ACTIVITY >> Extract from the entries below, exactly as given, only the lines from the line containing "Open the CH1" to the line containing "868x411 pixels.", both lines included.

[DATA]

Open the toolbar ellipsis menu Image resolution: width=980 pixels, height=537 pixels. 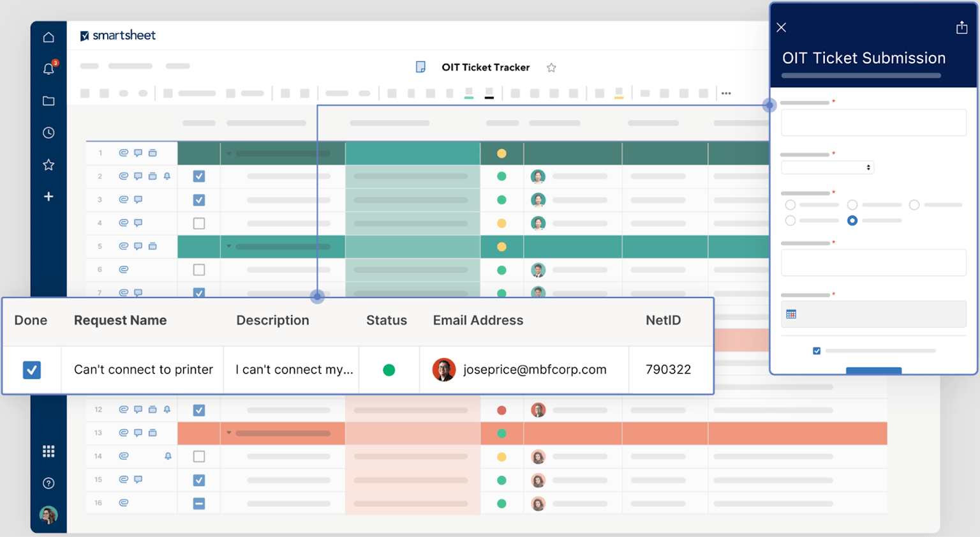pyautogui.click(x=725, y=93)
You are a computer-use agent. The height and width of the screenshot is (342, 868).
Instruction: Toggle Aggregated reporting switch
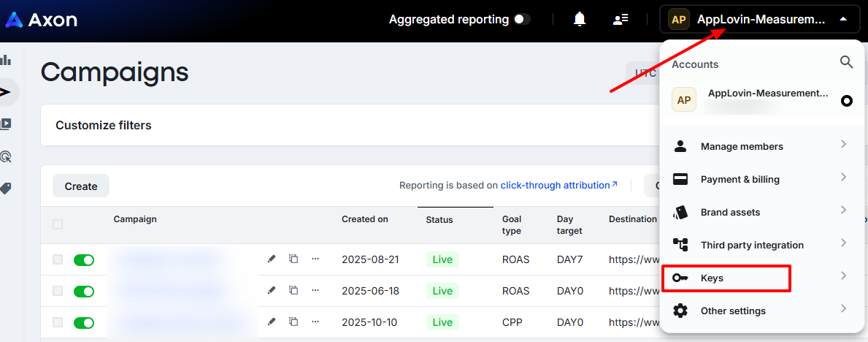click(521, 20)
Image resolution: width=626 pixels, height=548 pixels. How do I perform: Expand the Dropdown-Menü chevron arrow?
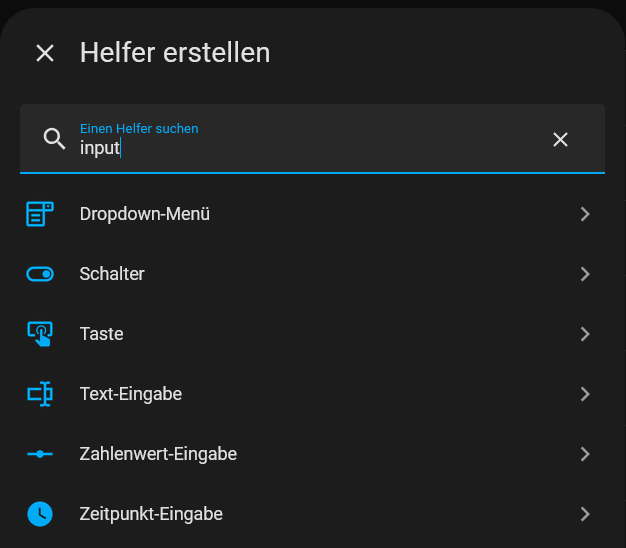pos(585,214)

[/DATA]
[DATA]

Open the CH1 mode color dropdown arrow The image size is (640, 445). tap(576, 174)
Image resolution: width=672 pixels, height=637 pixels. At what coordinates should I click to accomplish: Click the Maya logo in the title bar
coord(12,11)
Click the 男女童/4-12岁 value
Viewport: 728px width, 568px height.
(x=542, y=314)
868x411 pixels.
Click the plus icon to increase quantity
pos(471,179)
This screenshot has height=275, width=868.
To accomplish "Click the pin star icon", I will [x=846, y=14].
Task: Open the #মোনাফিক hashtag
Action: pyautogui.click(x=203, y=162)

[/DATA]
[DATA]

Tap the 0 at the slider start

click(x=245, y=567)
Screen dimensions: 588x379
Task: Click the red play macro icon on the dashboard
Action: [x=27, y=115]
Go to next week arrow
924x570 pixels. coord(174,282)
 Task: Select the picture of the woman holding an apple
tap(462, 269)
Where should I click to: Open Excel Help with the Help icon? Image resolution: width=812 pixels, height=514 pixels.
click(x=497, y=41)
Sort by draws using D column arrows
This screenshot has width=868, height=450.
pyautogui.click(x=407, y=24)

[/DATA]

SOLUTION >>
Open the CH1 mode color dropdown arrow The image size is (640, 445). tap(576, 174)
Image resolution: width=672 pixels, height=637 pixels. At what coordinates should I click to accomplish: Click the Maya logo in the title bar
coord(12,11)
Click the 男女童/4-12岁 value
Viewport: 728px width, 568px height.
(x=542, y=314)
868x411 pixels.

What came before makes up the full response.